Anxious Corporals by Alan Morrison (Smokestack Books)

One thing many of us love about small-press poetry is that unlike most textual production, it’s not written under the weather eye of capitalist power or for material gain. The same generally goes for non- or pre-professional academic writing, so there’s at least one area of commonality for the dissertation-poem, an infrequent fusion whose Western origins nonetheless stretch back at least to Aratus and Nicander.

As a dissertation, this book excerpts in detail from a small number of classic studies: David Lockwood’s The Blackcoated Worker (1958) on the culture and politics of clerks; Geoffrey Mortimer’s The Blight of Respectability (1897) on respectability and villadom; MacKenzie and Silver’s Angels in Marble (1968) on working class conservatives; Ken Worpole’s Dockers and Detectives (1983) on popular reading; and especially Richard Hoggart’s The Uses of Literacy (1957) on the effects of manufactured mass culture. 

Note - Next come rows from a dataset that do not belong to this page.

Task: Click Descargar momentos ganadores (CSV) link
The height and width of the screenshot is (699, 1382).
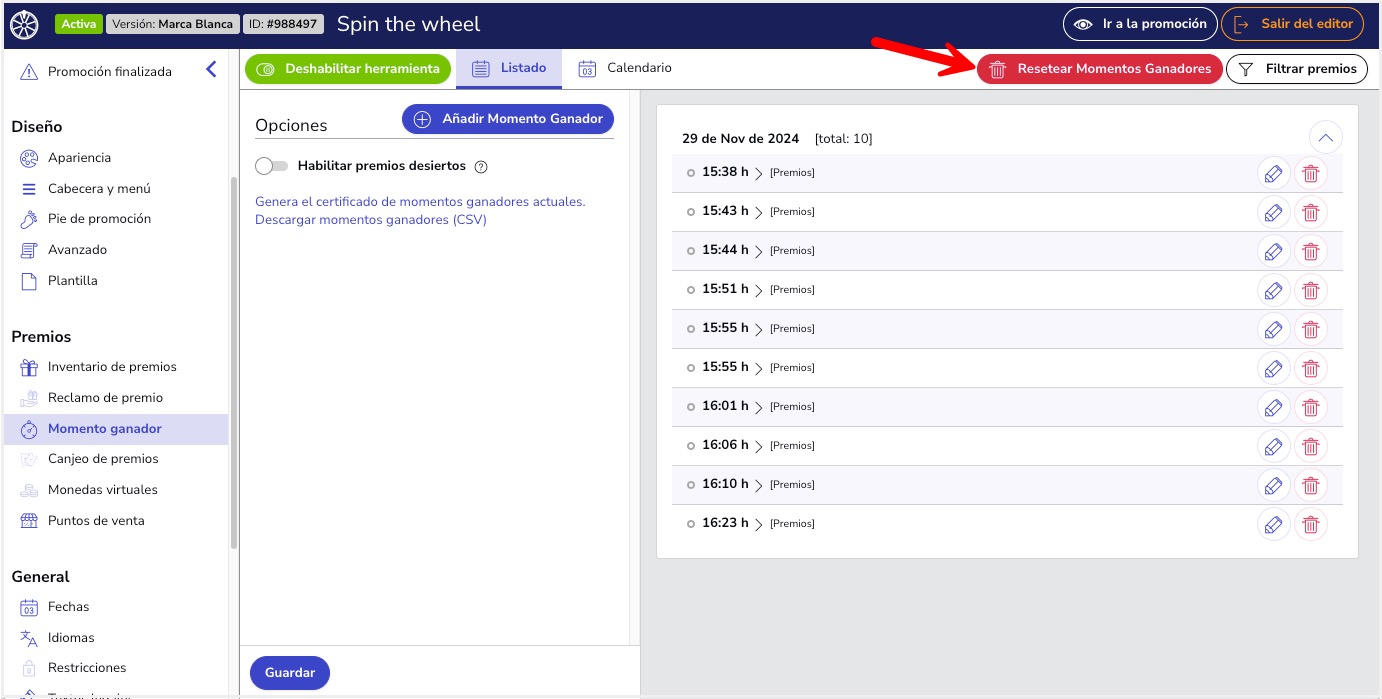Action: pyautogui.click(x=371, y=219)
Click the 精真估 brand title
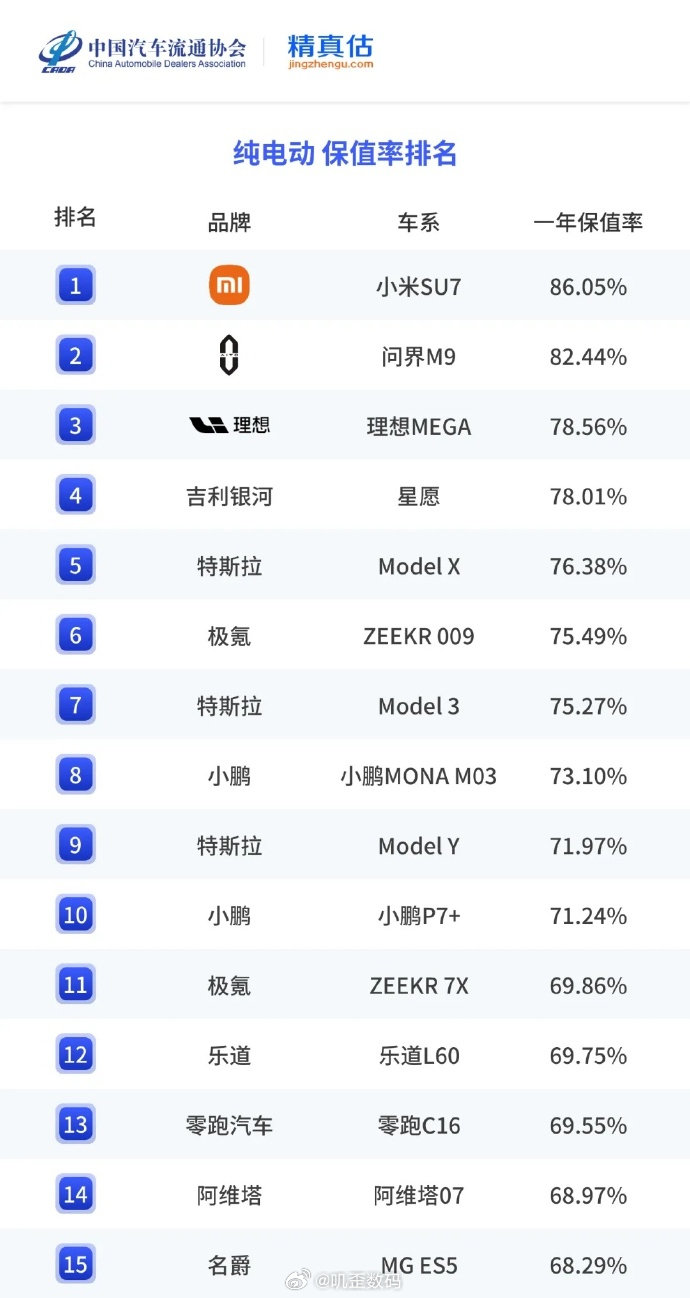This screenshot has height=1298, width=690. pos(330,45)
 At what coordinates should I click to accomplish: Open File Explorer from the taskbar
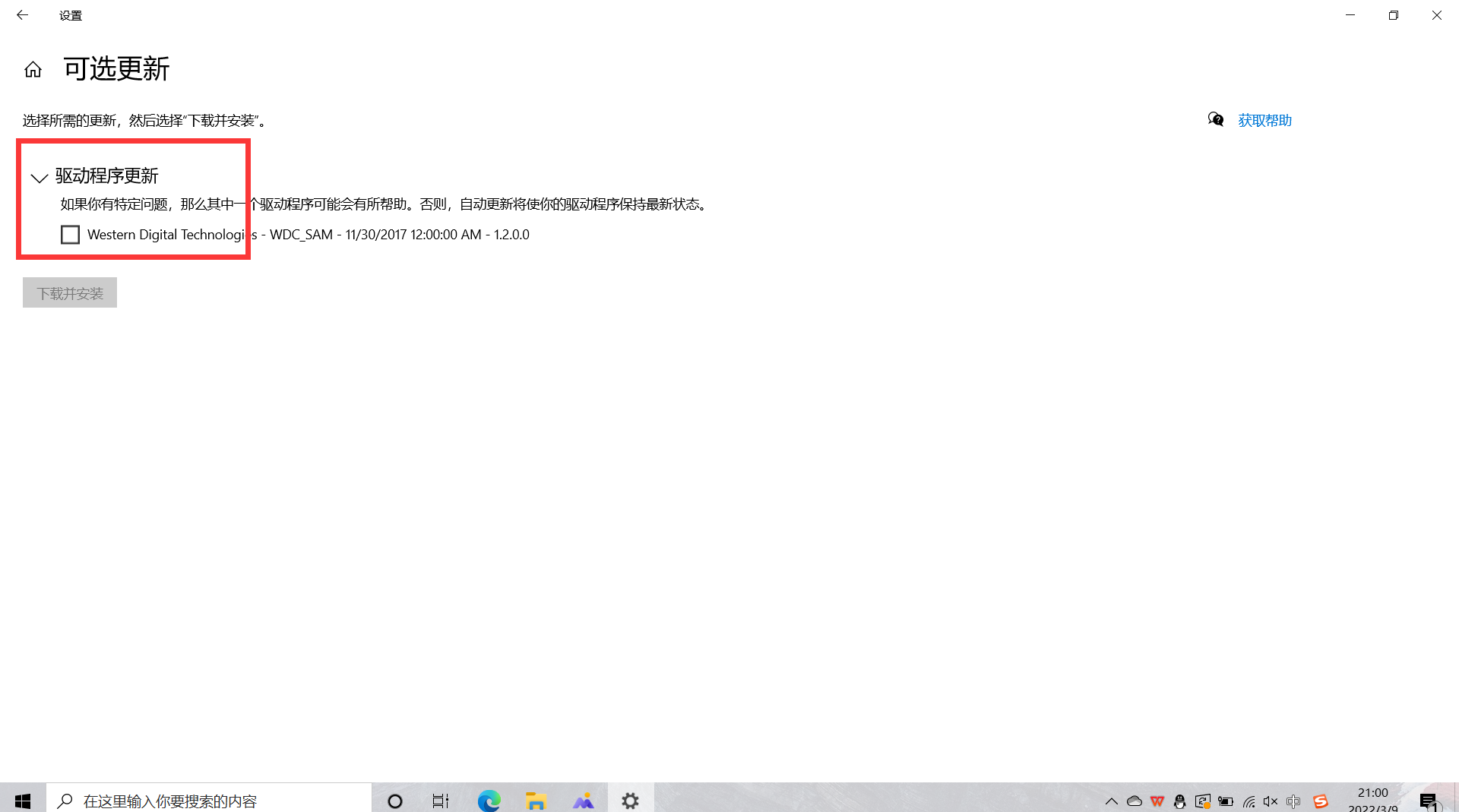click(x=536, y=801)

What links them all is a loose thesis about the role of the humanities and social sciences among the British working class and lower middle class, focusing particularly on the success of Pelican books – cheap, authoritative non-fiction sold in Woolworths – in enabling them (us) to infiltrate the cultural preserves of the rich. The acquisition of such knowledge is premised to be a factor in a more progressive politics, not least through better resistance to the ‘unintelligent/ Margarine’ of ‘tabloids’ butter-/ Substitutes’ and other mass-media.    

Considered as poetry, the book starts with a great Howl-ish impetus, bewailing the ‘death throes of a culture’ replaced by ‘vast flatscreens as altarpieces of faith’:

          O this period of ectopic proletariat, common people
          Misplaced in multiples of patchwork overlaps from cash-
          Strapped and poverty-trapped working poor to tip-of-
          The-slagheap grasping aspiration […]

Subsequently it modulates to a mélange of quotation, opinion, skilful précis and generalising description, all spiced with the constantly arresting phrasing (‘stepladders of pipedreams’, &c.) that’s one of the book’s principal pleasures. The layout mimics the didactic epics of its genre’s origins: twenty-five stanza-less Roman-numeralled ‘books’. Line-ends are at page-width limits, and there’s little attention to prosody.

As a genre-mix, a number of distinctive characteristics are evident. The lack of titling, paragraphs and even full stops make its chains of argument significantly harder to follow, an unusual approach for a politically engaged work. The semi-colons and ellipses give a provisional feel to its statements. The absence of referencing means the extensive quoting is troublesome to verify. Repetitions in phrasing and aperçu (‘Hemingway’s ‘iceberg’’ sensibility; Hoggart as Hogarth…) suggest line-level inattentiveness at final edit, adding to the impression of urgency or hurry. The thin bibliography reflects its constricted scope: readers looking for pointers towards contextual perspectives (Bourdieu? Williams? Hall? Home?) or towards more in-depth analyses accounting for regionalism, gender, imperialism, technology or workers’ reading ‘against the grain’ (extracting pleasure from popular entertainments while remaining sceptical about their ideology) must find them elsewhere.

The book ends by noting the reappearance of the Pelican brand and by hoping for a new ‘aspiring readership’. For all its difficulties, the importance and interest of its topic alone should recommend it, even if ultimately it only sends you back to (re-)reading its sources. On the other hand, it might inspire you towards the OU, the WEA, FutureLearn, a New Pelican, or other good small-press stuff from the brilliantly radical Smokestack.